*What you will do*
Your answer should be the lines of the data below that contain "click".

*Dataset*
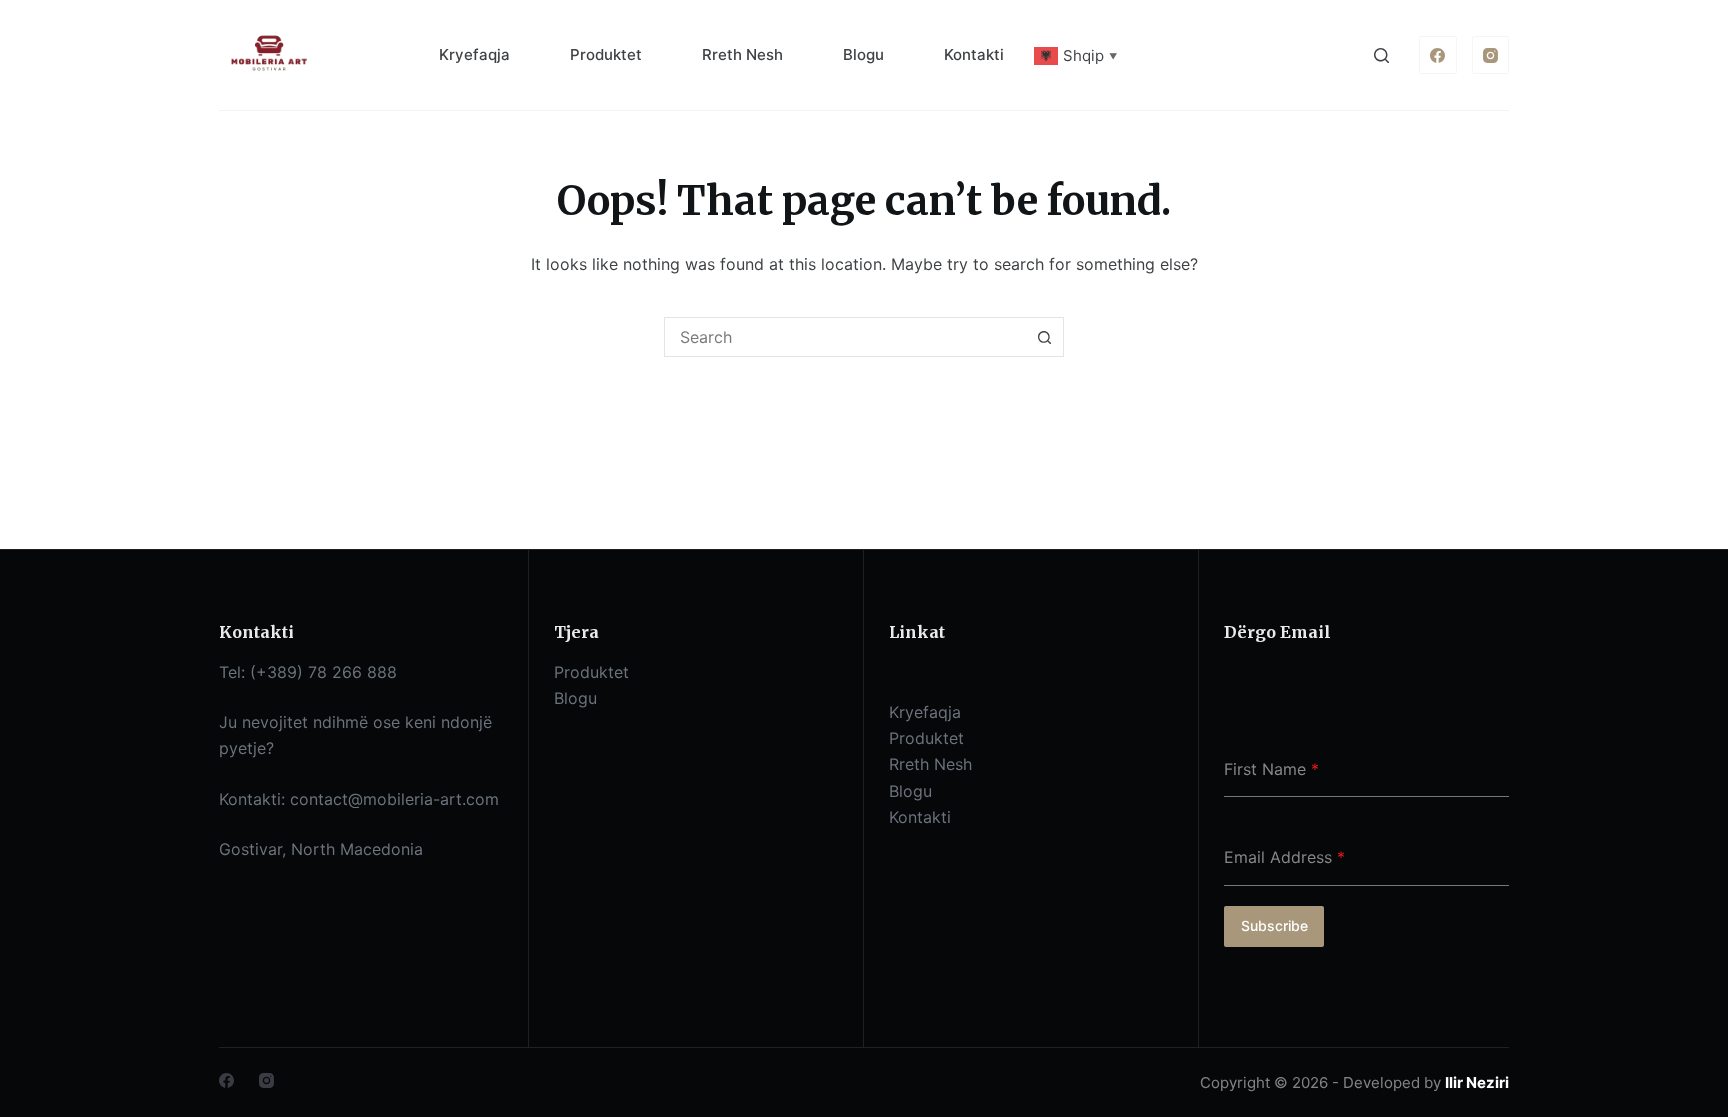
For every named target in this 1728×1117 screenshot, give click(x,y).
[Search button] (1044, 337)
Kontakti (974, 54)
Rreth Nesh (742, 54)
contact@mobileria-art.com (394, 799)
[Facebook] (1438, 55)
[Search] (1381, 55)
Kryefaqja (474, 54)
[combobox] (845, 337)
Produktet (606, 54)
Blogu (863, 54)
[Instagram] (1491, 55)
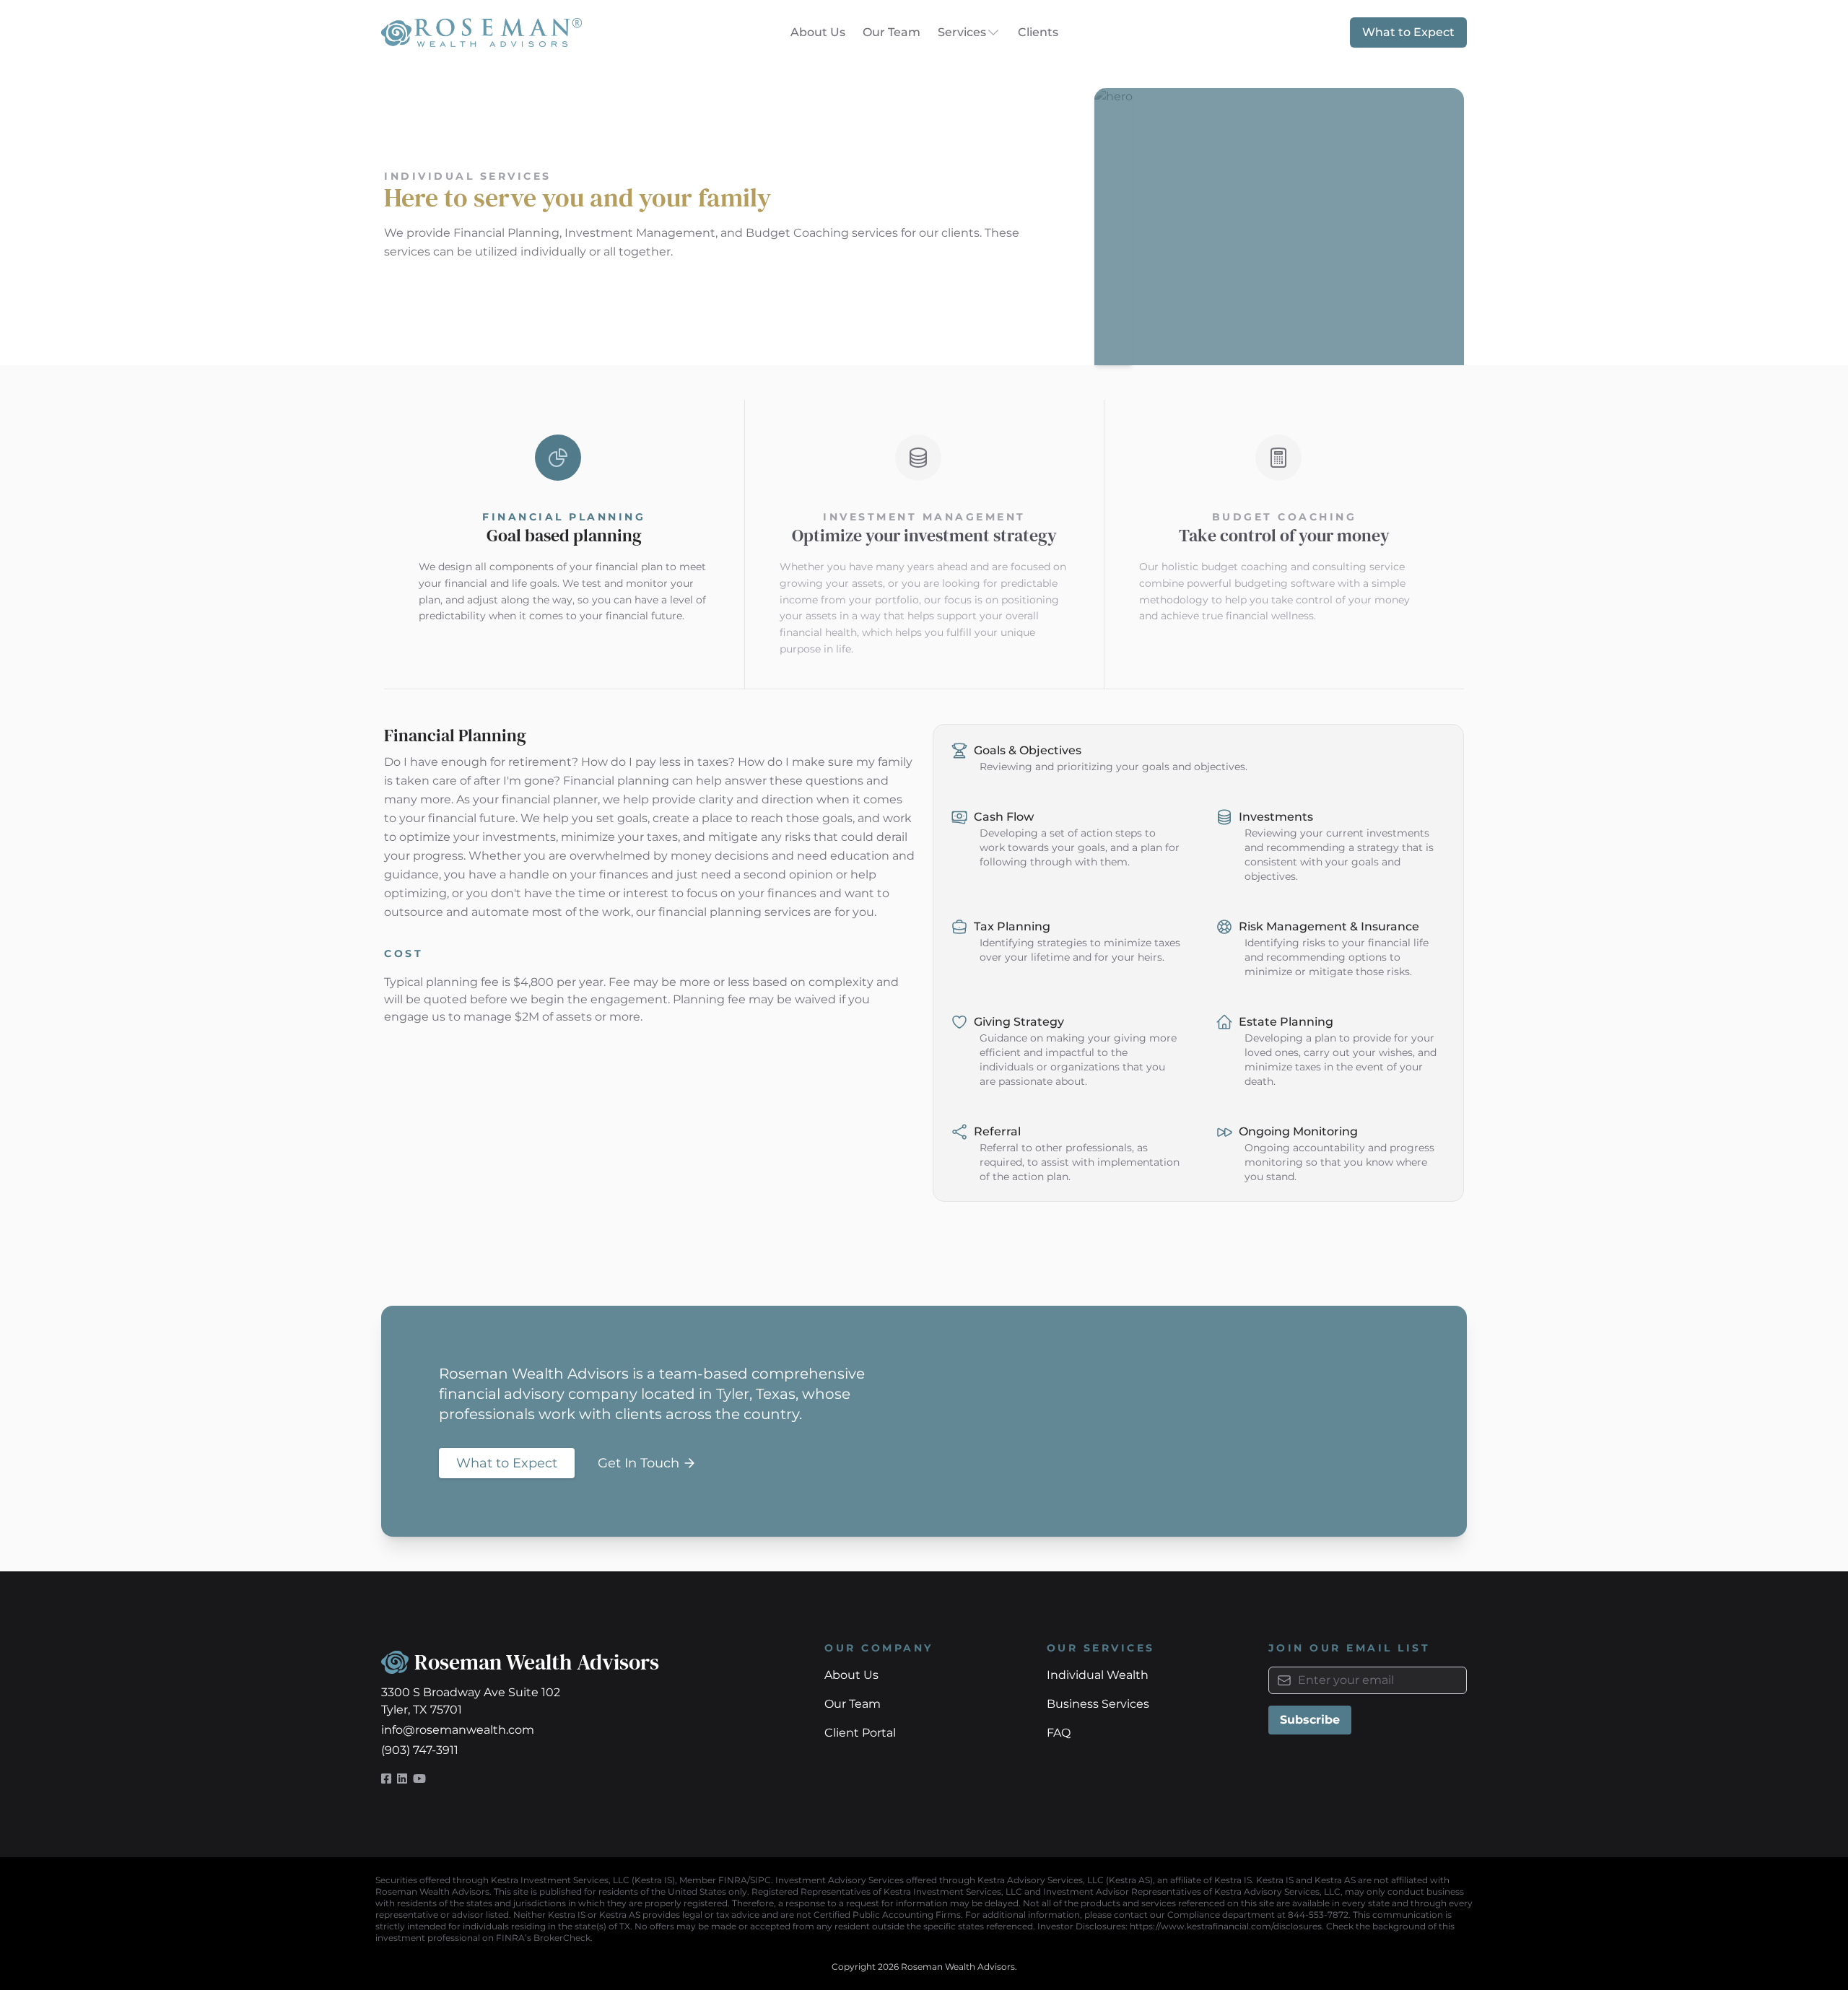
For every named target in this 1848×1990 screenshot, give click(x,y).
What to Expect (1408, 32)
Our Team (891, 32)
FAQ (1059, 1733)
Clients (1038, 32)
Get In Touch (638, 1463)
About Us (817, 32)
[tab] (564, 544)
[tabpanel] (924, 962)
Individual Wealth (1098, 1675)
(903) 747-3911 (419, 1750)
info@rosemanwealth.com (457, 1730)
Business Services (1098, 1704)
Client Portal (860, 1733)
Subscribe (1310, 1720)
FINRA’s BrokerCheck (543, 1937)
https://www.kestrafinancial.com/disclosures (1226, 1926)
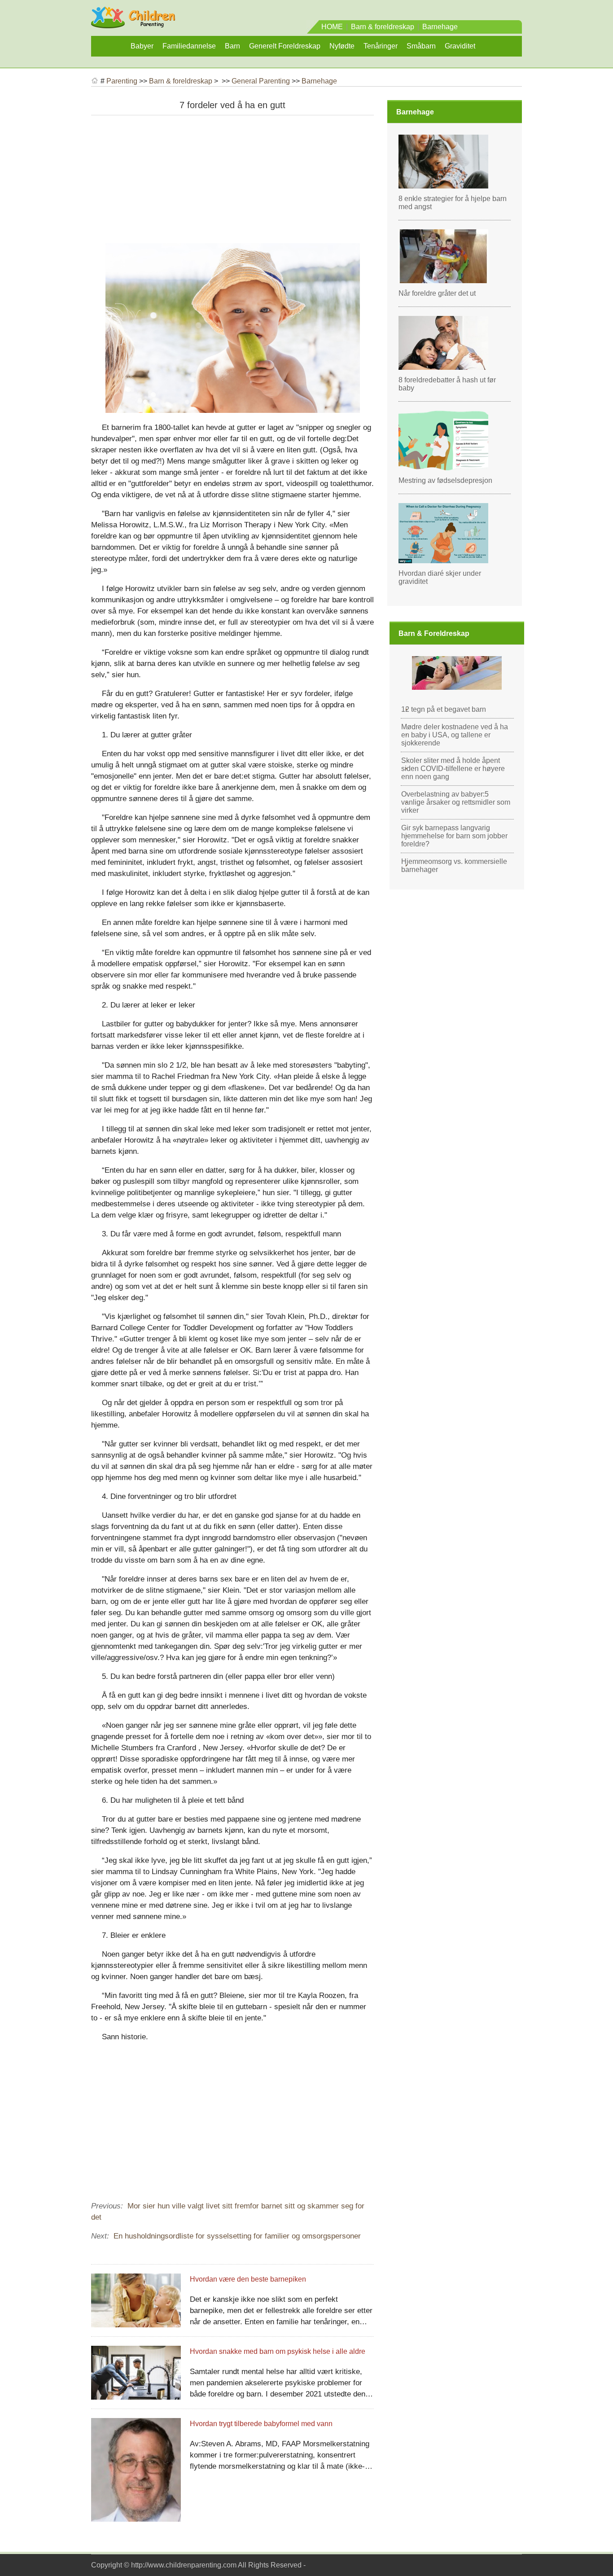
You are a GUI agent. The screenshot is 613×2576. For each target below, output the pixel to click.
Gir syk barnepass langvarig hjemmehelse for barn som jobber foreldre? (454, 836)
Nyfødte (342, 46)
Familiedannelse (189, 46)
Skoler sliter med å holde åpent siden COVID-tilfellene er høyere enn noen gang (453, 768)
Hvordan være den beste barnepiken (248, 2279)
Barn (232, 46)
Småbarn (421, 46)
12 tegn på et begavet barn (443, 709)
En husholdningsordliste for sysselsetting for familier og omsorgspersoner (237, 2236)
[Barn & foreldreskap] (133, 24)
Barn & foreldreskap (382, 27)
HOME (332, 27)
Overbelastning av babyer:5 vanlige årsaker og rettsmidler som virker (455, 802)
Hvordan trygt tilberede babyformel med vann (261, 2423)
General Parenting (261, 81)
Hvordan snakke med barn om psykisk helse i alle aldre (277, 2351)
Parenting (121, 81)
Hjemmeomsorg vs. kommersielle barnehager (454, 865)
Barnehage (440, 27)
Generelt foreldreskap (284, 46)
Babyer (142, 46)
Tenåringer (380, 46)
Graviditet (460, 46)
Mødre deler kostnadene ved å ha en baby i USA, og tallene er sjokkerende (454, 735)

*Result of the exercise*
For every named target in this 1728×1117 screenshot, give click(x,y).
For every named target in this 1848×1990 screenshot, give click(x,y).
You are a GUI agent. The screenshot is 613×2576. For each target below, output the pixel to click.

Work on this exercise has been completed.